Clinical pharmacology and considerations

FDA recommends adequate characterization of the pharmacokinetics and/or pharmacodynamics of a psychedelic drug both in vitro and in vivo. It identifies unique considerations of psychedelic drugs, including analyzing impacts of a high-fat meal and cardiac effects of long-term exposure to certain agonists, potential drug-drug and drug-disease interactions, known pharmacodynamic interactions, and dose-response relationships.

Further, the guidance notes a number of considerations unique to psychedelic drugs when establishing effectiveness by the substantial evidence standard, a few of which are summarized as follows:

  • Adequate and well-controlled clinical studies are required, but the use of a traditional placebo as a control could be problematic in assessing efficacy.
  • Use of a blinding questionnaire for both subjects and investigators/raters to evaluate the impact of functional unblinding to minimize bias.
  • Clear informed consent to inform subjects of changes in perception, cognition, and judgment that may persist for many hours, as well as increased vulnerability and suggestibility during the treatment session.
  • Address mitigation of adverse events or serious risks during the clinical studies and if similar strategies could be implemented post marketing.

Abuse potential assessment

Because many psychedelic drugs are Schedule I controlled substances with high abuse potential, FDA notes that the abuse potential assessment is required to be included in a new drug application submission.
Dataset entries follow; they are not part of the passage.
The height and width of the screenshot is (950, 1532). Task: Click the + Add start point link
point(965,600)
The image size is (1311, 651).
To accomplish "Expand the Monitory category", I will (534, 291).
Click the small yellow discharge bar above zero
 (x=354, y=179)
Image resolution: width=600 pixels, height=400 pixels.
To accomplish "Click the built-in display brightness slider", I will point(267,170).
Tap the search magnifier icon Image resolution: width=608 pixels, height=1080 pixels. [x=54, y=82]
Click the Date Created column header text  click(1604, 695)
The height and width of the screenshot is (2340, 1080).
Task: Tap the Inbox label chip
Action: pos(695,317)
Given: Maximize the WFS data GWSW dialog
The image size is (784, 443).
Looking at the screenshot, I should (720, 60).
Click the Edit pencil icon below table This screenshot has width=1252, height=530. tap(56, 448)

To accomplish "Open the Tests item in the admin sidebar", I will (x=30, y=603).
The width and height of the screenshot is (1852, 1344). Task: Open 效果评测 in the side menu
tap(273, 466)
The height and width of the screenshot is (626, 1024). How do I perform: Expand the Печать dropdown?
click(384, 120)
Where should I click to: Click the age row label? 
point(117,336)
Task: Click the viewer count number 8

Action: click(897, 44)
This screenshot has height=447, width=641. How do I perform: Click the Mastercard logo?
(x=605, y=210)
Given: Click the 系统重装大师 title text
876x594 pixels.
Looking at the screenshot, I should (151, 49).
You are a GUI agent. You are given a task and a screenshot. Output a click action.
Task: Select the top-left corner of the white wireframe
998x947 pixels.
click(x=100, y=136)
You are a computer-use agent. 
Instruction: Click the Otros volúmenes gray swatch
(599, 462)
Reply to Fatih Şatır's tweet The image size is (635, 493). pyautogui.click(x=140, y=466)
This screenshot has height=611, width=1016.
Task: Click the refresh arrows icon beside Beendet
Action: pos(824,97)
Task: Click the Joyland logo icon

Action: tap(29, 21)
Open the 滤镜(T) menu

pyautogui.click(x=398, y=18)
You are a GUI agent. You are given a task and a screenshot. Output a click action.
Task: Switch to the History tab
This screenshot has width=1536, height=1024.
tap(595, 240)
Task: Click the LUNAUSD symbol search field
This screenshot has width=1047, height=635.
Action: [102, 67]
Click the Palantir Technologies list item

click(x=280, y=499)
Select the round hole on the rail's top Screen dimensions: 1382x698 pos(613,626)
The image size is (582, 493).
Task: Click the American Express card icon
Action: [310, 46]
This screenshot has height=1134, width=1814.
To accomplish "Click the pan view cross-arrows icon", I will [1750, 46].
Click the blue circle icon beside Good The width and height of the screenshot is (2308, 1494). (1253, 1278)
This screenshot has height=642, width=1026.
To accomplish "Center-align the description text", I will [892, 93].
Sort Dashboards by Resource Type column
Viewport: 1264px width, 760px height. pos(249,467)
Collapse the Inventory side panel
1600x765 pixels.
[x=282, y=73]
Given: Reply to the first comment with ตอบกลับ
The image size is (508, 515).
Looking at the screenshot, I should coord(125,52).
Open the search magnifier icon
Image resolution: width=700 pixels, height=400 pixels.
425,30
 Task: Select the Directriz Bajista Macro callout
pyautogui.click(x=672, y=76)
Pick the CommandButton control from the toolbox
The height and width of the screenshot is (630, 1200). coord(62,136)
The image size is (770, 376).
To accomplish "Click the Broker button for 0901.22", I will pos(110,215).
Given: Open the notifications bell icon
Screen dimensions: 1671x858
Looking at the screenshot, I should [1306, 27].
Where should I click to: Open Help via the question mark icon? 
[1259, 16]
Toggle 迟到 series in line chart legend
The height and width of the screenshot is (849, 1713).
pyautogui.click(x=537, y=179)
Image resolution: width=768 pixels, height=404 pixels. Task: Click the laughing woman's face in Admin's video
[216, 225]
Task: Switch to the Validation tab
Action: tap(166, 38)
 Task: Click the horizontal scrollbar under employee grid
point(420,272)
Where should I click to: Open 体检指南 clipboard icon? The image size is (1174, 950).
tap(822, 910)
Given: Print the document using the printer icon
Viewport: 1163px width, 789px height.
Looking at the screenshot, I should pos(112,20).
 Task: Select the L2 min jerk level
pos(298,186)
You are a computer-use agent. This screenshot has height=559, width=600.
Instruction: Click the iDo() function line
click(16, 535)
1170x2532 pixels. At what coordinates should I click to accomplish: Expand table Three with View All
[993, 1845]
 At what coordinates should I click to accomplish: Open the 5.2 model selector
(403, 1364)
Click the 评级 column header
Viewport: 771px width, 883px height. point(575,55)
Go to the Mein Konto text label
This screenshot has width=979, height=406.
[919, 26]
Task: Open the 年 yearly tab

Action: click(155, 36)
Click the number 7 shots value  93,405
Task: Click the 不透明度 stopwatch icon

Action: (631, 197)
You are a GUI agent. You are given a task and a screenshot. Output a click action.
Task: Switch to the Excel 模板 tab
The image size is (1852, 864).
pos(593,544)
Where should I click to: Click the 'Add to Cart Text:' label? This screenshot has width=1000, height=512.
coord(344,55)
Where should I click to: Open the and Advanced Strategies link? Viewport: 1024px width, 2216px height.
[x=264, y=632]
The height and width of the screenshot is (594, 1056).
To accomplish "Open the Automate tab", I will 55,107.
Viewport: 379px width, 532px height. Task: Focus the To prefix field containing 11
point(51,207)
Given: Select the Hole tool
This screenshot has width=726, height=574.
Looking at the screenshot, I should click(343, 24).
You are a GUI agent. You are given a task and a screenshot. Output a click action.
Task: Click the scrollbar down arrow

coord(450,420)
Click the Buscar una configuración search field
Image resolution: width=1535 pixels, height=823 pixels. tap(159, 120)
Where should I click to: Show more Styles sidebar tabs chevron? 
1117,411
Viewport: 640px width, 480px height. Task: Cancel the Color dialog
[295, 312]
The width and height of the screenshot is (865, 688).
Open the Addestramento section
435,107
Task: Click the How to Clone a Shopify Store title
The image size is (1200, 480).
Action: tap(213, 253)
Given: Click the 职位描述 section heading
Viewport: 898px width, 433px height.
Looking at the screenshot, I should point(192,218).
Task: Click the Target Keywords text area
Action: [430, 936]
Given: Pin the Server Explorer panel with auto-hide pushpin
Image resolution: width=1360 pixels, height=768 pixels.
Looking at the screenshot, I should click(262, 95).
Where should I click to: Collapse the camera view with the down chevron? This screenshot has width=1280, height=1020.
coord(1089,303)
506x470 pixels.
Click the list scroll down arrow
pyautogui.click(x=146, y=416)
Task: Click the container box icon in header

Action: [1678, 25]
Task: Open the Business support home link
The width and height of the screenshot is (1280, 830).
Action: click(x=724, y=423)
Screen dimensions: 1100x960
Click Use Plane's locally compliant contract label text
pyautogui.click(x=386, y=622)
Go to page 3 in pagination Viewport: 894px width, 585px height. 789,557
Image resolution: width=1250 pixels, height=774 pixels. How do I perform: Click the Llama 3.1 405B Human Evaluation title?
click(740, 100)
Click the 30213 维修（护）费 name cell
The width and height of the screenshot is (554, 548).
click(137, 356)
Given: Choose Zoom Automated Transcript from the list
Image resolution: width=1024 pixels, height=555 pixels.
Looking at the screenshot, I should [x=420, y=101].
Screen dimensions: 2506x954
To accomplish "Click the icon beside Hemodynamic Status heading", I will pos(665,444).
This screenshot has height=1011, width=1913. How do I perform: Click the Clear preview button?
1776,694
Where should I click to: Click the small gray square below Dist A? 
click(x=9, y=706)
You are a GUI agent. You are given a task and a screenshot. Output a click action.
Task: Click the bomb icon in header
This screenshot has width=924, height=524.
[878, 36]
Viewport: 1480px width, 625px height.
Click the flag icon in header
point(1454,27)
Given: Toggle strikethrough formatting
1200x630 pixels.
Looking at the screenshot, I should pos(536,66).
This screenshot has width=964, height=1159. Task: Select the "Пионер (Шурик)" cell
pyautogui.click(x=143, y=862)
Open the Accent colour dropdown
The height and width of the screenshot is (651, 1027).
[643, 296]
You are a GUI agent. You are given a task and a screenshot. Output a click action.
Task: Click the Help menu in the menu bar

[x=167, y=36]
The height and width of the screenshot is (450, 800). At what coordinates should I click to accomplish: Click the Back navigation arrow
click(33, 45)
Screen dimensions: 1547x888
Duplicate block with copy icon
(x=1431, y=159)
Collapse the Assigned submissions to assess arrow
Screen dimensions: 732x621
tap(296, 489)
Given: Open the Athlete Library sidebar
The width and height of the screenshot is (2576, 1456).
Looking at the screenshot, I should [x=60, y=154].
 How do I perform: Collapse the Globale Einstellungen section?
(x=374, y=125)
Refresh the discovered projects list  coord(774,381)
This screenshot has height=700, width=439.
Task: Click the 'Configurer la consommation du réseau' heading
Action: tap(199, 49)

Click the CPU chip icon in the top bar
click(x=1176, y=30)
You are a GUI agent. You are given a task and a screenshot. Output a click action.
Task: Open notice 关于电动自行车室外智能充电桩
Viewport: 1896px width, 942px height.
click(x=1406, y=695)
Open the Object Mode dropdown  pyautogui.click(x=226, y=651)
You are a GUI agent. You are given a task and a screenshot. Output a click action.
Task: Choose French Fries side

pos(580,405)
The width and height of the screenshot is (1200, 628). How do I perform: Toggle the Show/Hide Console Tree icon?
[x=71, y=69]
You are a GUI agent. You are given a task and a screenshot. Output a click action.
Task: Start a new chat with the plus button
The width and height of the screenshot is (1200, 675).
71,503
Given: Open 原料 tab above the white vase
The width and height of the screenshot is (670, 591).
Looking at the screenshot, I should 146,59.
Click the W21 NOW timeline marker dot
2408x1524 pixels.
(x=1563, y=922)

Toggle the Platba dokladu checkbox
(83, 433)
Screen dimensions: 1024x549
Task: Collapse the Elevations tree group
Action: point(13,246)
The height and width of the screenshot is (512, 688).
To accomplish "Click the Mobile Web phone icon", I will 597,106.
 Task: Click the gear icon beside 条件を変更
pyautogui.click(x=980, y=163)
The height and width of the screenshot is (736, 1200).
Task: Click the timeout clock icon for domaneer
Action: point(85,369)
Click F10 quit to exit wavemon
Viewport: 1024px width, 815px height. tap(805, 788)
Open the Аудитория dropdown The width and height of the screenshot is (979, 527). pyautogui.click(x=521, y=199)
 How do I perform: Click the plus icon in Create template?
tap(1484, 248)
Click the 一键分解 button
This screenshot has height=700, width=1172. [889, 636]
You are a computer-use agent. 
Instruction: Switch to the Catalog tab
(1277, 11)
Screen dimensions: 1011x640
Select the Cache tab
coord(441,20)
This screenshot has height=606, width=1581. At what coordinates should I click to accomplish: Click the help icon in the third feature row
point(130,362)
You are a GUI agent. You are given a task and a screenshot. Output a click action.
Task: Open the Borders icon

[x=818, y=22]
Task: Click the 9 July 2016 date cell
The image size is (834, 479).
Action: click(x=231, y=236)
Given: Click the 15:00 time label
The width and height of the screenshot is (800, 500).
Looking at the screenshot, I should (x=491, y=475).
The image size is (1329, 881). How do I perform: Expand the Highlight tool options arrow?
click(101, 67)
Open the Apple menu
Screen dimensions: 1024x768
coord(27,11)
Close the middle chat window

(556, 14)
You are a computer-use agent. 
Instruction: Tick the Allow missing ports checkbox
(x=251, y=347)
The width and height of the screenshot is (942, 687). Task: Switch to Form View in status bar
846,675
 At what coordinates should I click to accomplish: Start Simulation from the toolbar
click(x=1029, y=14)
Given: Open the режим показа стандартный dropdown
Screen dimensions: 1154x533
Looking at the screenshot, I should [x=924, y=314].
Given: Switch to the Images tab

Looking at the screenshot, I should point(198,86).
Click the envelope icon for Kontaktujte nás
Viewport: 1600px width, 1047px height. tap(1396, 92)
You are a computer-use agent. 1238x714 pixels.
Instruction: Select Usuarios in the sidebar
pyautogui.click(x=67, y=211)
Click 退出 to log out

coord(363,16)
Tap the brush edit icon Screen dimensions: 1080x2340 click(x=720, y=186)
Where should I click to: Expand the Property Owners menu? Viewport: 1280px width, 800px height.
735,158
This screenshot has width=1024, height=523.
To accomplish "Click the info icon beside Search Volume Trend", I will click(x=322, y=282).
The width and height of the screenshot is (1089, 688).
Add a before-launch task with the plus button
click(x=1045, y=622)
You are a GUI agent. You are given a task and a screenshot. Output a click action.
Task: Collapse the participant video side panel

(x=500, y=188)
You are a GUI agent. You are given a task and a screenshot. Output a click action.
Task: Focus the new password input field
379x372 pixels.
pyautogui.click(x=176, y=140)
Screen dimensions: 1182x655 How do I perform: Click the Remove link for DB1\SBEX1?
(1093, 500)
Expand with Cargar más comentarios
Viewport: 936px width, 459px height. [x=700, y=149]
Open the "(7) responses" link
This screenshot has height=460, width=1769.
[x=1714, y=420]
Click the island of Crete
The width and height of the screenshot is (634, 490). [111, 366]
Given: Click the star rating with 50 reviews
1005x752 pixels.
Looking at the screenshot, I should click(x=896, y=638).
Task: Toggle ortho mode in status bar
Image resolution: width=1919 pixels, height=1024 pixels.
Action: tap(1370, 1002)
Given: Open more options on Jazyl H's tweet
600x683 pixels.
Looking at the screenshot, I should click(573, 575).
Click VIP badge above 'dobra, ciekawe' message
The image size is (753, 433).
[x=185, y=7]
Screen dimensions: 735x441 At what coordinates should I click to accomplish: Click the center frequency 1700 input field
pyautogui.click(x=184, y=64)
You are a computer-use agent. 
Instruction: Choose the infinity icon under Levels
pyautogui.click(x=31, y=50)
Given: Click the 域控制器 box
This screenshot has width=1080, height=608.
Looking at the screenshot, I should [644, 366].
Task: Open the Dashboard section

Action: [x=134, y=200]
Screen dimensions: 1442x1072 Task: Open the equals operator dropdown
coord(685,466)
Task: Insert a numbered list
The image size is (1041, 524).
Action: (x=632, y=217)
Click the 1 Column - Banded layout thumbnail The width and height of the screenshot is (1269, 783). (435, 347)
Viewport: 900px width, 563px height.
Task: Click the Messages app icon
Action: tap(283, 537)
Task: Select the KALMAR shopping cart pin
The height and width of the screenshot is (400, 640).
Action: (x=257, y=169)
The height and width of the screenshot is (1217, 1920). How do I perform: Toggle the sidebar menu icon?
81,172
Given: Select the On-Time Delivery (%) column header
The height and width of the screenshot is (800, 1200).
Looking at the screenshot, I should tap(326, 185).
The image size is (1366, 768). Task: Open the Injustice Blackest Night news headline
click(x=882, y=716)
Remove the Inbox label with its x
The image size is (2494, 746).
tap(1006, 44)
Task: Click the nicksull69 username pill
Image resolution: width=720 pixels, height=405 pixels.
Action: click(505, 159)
The agency notes that sponsors should propose the use of scientifically valid, published investigations to support the abuse potential assessment and refers sponsors to its 2017 guidance on Assessment of Abuse Potential of Drugs before submission of a new drug application. Further, FDA advises on the use of a human abuse potential study, recording of all adverse events, including psychedelic ones, assessment of the potential for physical dependence, and determination of dose range.

Not surprisingly, FDA encourages sponsors to discuss their plans for an abuse potential assessment with FDA early in the IND stage of drug development.

Moving forward

FDA’s draft guidance represents a significant consideration at the federal level for potential regulation of psychedelic drugs. While no more onerous than typical drug development guidance to sponsors, this guidance highlights what FDA views as “unique challenges” posed by psychedelic drugs. Any final guidance issued by FDA on this topic could become the standard that other regulators, including states, rely upon in developing and updating psychedelic drug regulation.

For this and other reasons, sponsors, researchers, state-licensed psychedelic drug providers, and other stakeholders should carefully review and consider commenting on this proposed guidance in light of current practice and experience as well as the medical and therapeutic benefits of psychedelics for treatment of behavioral health conditions.